Devin Nunes Pretty Sure Trump Won't Dump Him Once Elon Musk Wrecks Twitter. He's Fine. Totally Fine.
The news that Elon Musk will let Donald Trump back on Twitter if and when he actually buys the platform has hit Devin Nunes hard. The former congressman-turned-CEO of Trump's Truth Social platform was already crying in his feed about the failure of the MAGA social media venture to topple its bigger rivals. And it had to chap his udders that Trump spent months refusing to post on his own site because “He wants it to be a hit first.”
"Look, we’re very supportive of what Elon is saying," Nunes said. "The question is, will he accomplish what he’s saying, dealing with all the employees, dealing with all the algorithms. But the goal has been for us, for President Trump, is to give the American people their voice back, and open the internet back up, and that's what we're trying to create.
"I would just add, though, I think there's an important point that's lost on people: Truth Social is wide open right now in the Apple app store, and you don’t have to ask anyone’s opinion. There’s no big tech tyrant that can cancel you, you don’t have to go to a billionaire to ask permission. You’re let on: Democrat, Republican, whoever you are. And we’re not going to censor you for political speech, so we are accomplishing what the mission of our company is, which is to get this internet open back up, and we're glad that Elon is saying the right things. Let's see if he backs that up."
It's not yet in the Google store, because it's still a janky piece of crap.
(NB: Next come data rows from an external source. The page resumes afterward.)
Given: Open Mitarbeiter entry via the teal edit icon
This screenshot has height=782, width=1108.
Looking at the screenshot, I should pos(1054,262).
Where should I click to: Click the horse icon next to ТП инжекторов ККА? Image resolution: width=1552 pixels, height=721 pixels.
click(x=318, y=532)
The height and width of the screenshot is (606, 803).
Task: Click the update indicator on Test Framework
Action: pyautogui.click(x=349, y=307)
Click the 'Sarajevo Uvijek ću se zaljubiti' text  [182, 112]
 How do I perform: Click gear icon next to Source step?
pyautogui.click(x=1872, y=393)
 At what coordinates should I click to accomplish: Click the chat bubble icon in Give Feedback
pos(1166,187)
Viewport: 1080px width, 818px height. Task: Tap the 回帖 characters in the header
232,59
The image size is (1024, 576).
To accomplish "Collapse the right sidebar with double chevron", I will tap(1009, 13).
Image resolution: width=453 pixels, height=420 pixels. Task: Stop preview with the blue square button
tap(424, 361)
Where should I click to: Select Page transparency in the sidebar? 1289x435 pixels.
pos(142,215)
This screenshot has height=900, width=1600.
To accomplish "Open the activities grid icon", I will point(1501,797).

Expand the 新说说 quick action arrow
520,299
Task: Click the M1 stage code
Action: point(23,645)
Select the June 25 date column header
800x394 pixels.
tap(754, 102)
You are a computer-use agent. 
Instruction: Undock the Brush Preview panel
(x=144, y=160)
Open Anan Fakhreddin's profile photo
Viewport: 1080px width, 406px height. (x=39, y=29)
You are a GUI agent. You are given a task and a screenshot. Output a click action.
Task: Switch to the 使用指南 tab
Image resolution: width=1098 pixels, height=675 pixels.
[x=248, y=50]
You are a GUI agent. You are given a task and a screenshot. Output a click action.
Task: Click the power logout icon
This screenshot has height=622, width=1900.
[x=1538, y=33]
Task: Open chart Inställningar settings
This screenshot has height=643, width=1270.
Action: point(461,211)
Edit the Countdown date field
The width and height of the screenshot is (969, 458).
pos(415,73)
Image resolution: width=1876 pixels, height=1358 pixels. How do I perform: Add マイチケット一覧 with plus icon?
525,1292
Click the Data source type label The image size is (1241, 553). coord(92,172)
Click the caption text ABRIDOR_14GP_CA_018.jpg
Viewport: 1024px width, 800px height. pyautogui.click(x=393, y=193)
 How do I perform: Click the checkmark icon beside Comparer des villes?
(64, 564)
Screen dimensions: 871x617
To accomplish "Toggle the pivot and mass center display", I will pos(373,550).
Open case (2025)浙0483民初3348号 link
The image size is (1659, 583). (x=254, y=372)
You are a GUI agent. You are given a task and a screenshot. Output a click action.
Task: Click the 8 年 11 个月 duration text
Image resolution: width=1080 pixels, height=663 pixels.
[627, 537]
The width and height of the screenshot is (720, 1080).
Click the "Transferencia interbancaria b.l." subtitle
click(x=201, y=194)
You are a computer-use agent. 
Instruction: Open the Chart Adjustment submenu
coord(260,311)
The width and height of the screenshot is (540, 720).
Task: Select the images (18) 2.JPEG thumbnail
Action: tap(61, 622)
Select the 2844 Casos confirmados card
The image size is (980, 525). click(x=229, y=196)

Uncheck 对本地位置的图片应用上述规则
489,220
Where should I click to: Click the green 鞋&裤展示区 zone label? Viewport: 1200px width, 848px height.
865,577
And while "there's no big tech tyrant that can cancel you" on Truth Social, there does appear to be someone there banning accounts for such thought crimes as making fun of Devin Nunes.
“I think you even said on your business show about a month ago that it's a house of cards. So for them to say they only have 5% that are bots and fake accounts, I think it's closer that they may only have 5% that are actually real people and real accounts," he said, referring to a bizarre theory floated by Musk over the weekend that "over 90% of daily active users" on Twitter might be bots.
(As of this writing, the tech CEO's pinned tweet is instructions on how to get a chronological Twitter feed, rather than curated via algorithm, and he just tweeted a poop emoji at Twitter CEO Parag Agrawal. So this is fine.)
But Devin got some good news in an SEC filing by Digital World Acquisition Corp. (DWAC), in preparation for its merger with Trump Media & Technology Group, Trump's media juggernaut that is theoretically going to put Amazon, Netflix, and YouTube out business, and which is the parent company of Truth Social. The document contains a clause labeled the “DJT/TMTG Social Media 6-Hour Exclusive," under which Trump has theoretically agreed not to cross-post the same content to Truth Social and Twitter at the same time, effectively giving Truth a six-hour exclusive on Trump's live tweets of "Fox & Friends."
Of course, he could simply change the phrasing slightly and get around the prohibition. (For instance, "You're fired, Devin!" could become "Devin Nunes is no longer an Employee of TMTG. Sad!") Or he could take advantage of the caveat allowing him to "post social media communications from his personal profile that specifically relates to political messaging, political fundraising or get-out-the-vote efforts at any time on any Non-TMTG social media platforms." After all, "political messaging" is kind of a broad catch-all for a guy who'll be running for president. Or he could just post the content directly to Twitter and bypass Truth altogether, LOL.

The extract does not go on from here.